Copy these lines out word for word.

Word and element locating data:
▶
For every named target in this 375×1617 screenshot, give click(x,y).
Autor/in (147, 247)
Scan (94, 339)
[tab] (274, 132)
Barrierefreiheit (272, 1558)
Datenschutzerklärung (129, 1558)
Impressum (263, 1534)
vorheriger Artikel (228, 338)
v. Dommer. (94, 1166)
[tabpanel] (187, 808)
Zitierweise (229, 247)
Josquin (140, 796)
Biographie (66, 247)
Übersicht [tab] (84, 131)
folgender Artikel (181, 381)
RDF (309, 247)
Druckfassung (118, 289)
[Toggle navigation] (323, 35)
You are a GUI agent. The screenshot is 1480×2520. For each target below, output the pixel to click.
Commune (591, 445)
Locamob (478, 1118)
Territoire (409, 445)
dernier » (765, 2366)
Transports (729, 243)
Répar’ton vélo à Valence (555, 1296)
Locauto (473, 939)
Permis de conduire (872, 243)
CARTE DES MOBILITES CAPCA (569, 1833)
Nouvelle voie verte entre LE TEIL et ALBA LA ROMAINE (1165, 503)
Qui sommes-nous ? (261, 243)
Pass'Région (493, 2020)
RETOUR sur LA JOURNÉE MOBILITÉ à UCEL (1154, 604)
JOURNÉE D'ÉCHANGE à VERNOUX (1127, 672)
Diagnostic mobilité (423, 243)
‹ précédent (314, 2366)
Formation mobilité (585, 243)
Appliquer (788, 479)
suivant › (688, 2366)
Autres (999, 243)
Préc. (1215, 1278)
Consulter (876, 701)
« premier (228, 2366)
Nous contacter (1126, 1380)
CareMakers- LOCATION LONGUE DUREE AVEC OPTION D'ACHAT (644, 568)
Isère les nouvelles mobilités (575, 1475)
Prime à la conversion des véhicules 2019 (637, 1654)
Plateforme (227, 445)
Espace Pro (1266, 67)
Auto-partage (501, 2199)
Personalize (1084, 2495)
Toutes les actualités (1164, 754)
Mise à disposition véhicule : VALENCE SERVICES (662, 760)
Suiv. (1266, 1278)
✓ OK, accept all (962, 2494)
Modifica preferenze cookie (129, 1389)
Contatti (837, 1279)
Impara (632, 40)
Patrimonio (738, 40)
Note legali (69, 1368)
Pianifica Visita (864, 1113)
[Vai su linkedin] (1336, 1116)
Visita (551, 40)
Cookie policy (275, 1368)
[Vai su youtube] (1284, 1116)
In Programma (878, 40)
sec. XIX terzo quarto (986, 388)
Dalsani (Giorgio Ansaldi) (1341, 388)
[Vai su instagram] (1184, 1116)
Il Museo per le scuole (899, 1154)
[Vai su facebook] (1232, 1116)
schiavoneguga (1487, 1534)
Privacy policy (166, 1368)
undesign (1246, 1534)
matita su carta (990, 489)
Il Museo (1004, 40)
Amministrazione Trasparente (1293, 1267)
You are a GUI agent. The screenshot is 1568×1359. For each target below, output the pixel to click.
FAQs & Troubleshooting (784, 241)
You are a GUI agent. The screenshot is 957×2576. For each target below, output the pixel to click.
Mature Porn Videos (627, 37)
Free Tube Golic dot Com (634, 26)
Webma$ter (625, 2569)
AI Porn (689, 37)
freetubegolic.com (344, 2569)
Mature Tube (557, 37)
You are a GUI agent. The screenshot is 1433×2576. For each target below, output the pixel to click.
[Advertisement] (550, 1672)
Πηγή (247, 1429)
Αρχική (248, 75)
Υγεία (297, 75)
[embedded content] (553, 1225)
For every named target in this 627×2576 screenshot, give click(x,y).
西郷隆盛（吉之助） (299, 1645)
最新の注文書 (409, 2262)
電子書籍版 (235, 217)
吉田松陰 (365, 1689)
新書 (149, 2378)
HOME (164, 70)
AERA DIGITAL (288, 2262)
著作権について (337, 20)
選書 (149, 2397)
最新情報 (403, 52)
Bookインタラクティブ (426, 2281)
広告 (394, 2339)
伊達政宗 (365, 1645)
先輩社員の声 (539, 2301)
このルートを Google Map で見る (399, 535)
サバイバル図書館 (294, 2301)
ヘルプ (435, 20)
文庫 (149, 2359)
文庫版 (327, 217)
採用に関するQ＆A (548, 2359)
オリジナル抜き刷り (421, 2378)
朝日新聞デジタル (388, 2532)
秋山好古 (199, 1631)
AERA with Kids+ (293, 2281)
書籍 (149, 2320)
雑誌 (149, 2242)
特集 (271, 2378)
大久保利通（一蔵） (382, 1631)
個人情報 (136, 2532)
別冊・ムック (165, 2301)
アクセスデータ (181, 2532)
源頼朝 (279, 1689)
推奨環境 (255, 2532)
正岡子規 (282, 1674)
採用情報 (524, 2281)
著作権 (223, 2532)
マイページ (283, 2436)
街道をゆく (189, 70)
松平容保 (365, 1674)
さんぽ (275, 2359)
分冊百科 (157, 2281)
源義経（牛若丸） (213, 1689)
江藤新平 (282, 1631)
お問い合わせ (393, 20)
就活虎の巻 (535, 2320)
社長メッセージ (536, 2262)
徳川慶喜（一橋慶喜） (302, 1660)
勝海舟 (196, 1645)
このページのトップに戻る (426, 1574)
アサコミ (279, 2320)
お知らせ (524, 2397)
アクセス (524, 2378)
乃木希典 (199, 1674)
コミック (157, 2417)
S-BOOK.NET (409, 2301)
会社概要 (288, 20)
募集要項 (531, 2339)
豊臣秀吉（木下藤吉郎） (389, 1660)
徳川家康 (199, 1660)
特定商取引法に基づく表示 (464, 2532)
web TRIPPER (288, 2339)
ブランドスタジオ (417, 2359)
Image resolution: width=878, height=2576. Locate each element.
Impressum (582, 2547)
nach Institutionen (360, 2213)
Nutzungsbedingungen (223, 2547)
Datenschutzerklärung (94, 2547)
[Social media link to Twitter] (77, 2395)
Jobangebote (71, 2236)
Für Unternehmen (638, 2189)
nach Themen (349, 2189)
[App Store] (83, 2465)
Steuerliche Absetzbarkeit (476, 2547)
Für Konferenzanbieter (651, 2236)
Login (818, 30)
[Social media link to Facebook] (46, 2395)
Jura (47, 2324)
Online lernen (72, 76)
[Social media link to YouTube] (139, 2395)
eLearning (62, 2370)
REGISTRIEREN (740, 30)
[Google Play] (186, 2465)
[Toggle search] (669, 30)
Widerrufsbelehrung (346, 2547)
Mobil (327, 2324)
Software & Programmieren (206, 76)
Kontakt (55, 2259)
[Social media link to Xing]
◀
▶ _Expected answer_:
For every named target in this 375×1617 screenshot, give click(x,y).
Autor/in (147, 247)
Scan (94, 339)
[tab] (274, 132)
Barrierefreiheit (272, 1558)
Datenschutzerklärung (129, 1558)
Impressum (263, 1534)
vorheriger Artikel (228, 338)
v. Dommer. (94, 1166)
[tabpanel] (187, 808)
Zitierweise (229, 247)
Josquin (140, 796)
Biographie (66, 247)
Übersicht [tab] (84, 131)
folgender Artikel (181, 381)
RDF (309, 247)
Druckfassung (118, 289)
[Toggle navigation] (323, 35)
You are a GUI agent. The screenshot is 1480×2520. For each target below, output the pixel to click.
Commune (591, 445)
Locamob (478, 1118)
Territoire (409, 445)
dernier » (765, 2366)
Transports (729, 243)
Répar’ton vélo à Valence (555, 1296)
Locauto (473, 939)
Permis de conduire (872, 243)
CARTE DES MOBILITES CAPCA (569, 1833)
Nouvelle voie verte entre LE TEIL et ALBA LA ROMAINE (1165, 503)
Qui sommes-nous ? (261, 243)
Pass'Région (493, 2020)
RETOUR sur LA JOURNÉE MOBILITÉ à UCEL (1154, 604)
JOURNÉE D'ÉCHANGE à VERNOUX (1127, 672)
Diagnostic mobilité (423, 243)
‹ précédent (314, 2366)
Formation mobilité (585, 243)
Appliquer (788, 479)
suivant › (688, 2366)
Autres (999, 243)
Préc. (1215, 1278)
Consulter (876, 701)
« premier (228, 2366)
Nous contacter (1126, 1380)
CareMakers- LOCATION LONGUE DUREE AVEC OPTION D'ACHAT (644, 568)
Isère les nouvelles mobilités (575, 1475)
Prime à la conversion des véhicules 2019 (637, 1654)
Plateforme (227, 445)
Espace Pro (1266, 67)
Auto-partage (501, 2199)
Personalize (1084, 2495)
Toutes les actualités (1164, 754)
Mise à disposition véhicule : VALENCE SERVICES (662, 760)
Suiv. (1266, 1278)
✓ OK, accept all (962, 2494)
Modifica preferenze cookie (129, 1389)
Contatti (837, 1279)
Impara (632, 40)
Patrimonio (738, 40)
Note legali (69, 1368)
Pianifica Visita (864, 1113)
[Vai su linkedin] (1336, 1116)
Visita (551, 40)
Cookie policy (275, 1368)
[Vai su youtube] (1284, 1116)
In Programma (878, 40)
sec. XIX terzo quarto (986, 388)
Dalsani (Giorgio Ansaldi) (1341, 388)
[Vai su instagram] (1184, 1116)
Il Museo per le scuole (899, 1154)
[Vai su facebook] (1232, 1116)
schiavoneguga (1487, 1534)
Privacy policy (166, 1368)
undesign (1246, 1534)
matita su carta (990, 489)
Il Museo (1004, 40)
Amministrazione Trasparente (1293, 1267)
You are a GUI agent. The screenshot is 1568×1359. For each target below, output the pixel to click.
FAQs & Troubleshooting (784, 241)
You are a GUI agent. The screenshot is 957×2576. For each target below, output the pixel to click.
Mature Porn Videos (627, 37)
Free Tube Golic dot Com (634, 26)
Webma$ter (625, 2569)
AI Porn (689, 37)
freetubegolic.com (344, 2569)
Mature Tube (557, 37)
You are a GUI agent. The screenshot is 1433×2576. For each target below, output the pixel to click.
[Advertisement] (550, 1672)
Πηγή (247, 1429)
Αρχική (248, 75)
Υγεία (297, 75)
[embedded content] (553, 1225)
For every named target in this 627×2576 screenshot, give click(x,y).
西郷隆盛（吉之助） (299, 1645)
最新の注文書 (409, 2262)
電子書籍版 (235, 217)
吉田松陰 (365, 1689)
新書 (149, 2378)
HOME (164, 70)
AERA DIGITAL (288, 2262)
著作権について (337, 20)
選書 (149, 2397)
最新情報 (403, 52)
Bookインタラクティブ (426, 2281)
広告 (394, 2339)
伊達政宗 (365, 1645)
先輩社員の声 (539, 2301)
このルートを Google Map で見る (399, 535)
サバイバル図書館 (294, 2301)
ヘルプ (435, 20)
文庫 (149, 2359)
文庫版 (327, 217)
採用に関するQ＆A (548, 2359)
オリジナル抜き刷り (421, 2378)
朝日新聞デジタル (388, 2532)
秋山好古 (199, 1631)
AERA with Kids+ (293, 2281)
書籍 (149, 2320)
雑誌 (149, 2242)
特集 (271, 2378)
大久保利通（一蔵） (382, 1631)
個人情報 (136, 2532)
別冊・ムック (165, 2301)
アクセスデータ (181, 2532)
源頼朝 (279, 1689)
推奨環境 (255, 2532)
正岡子規 (282, 1674)
採用情報 (524, 2281)
著作権 (223, 2532)
マイページ (283, 2436)
街道をゆく (189, 70)
松平容保 (365, 1674)
さんぽ (275, 2359)
分冊百科 (157, 2281)
源義経（牛若丸） (213, 1689)
江藤新平 (282, 1631)
お問い合わせ (393, 20)
就活虎の巻 (535, 2320)
社長メッセージ (536, 2262)
徳川慶喜（一橋慶喜） (302, 1660)
勝海舟 (196, 1645)
このページのトップに戻る (426, 1574)
アサコミ (279, 2320)
お知らせ (524, 2397)
アクセス (524, 2378)
乃木希典 (199, 1674)
コミック (157, 2417)
S-BOOK.NET (409, 2301)
会社概要 (288, 20)
募集要項 (531, 2339)
豊臣秀吉（木下藤吉郎） (389, 1660)
徳川家康 (199, 1660)
特定商取引法に基づく表示 (464, 2532)
web TRIPPER (288, 2339)
ブランドスタジオ (417, 2359)
Image resolution: width=878, height=2576. Locate each element.
Impressum (582, 2547)
nach Institutionen (360, 2213)
Nutzungsbedingungen (223, 2547)
Datenschutzerklärung (94, 2547)
[Social media link to Twitter] (77, 2395)
Jobangebote (71, 2236)
Für Unternehmen (638, 2189)
nach Themen (349, 2189)
[App Store] (83, 2465)
Steuerliche Absetzbarkeit (476, 2547)
Für Konferenzanbieter (651, 2236)
Login (818, 30)
[Social media link to Facebook] (46, 2395)
Jura (47, 2324)
Online lernen (72, 76)
[Social media link to YouTube] (139, 2395)
eLearning (62, 2370)
REGISTRIEREN (740, 30)
[Google Play] (186, 2465)
[Toggle search] (669, 30)
Widerrufsbelehrung (346, 2547)
Mobil (327, 2324)
Software & Programmieren (206, 76)
Kontakt (55, 2259)
[Social media link to Xing]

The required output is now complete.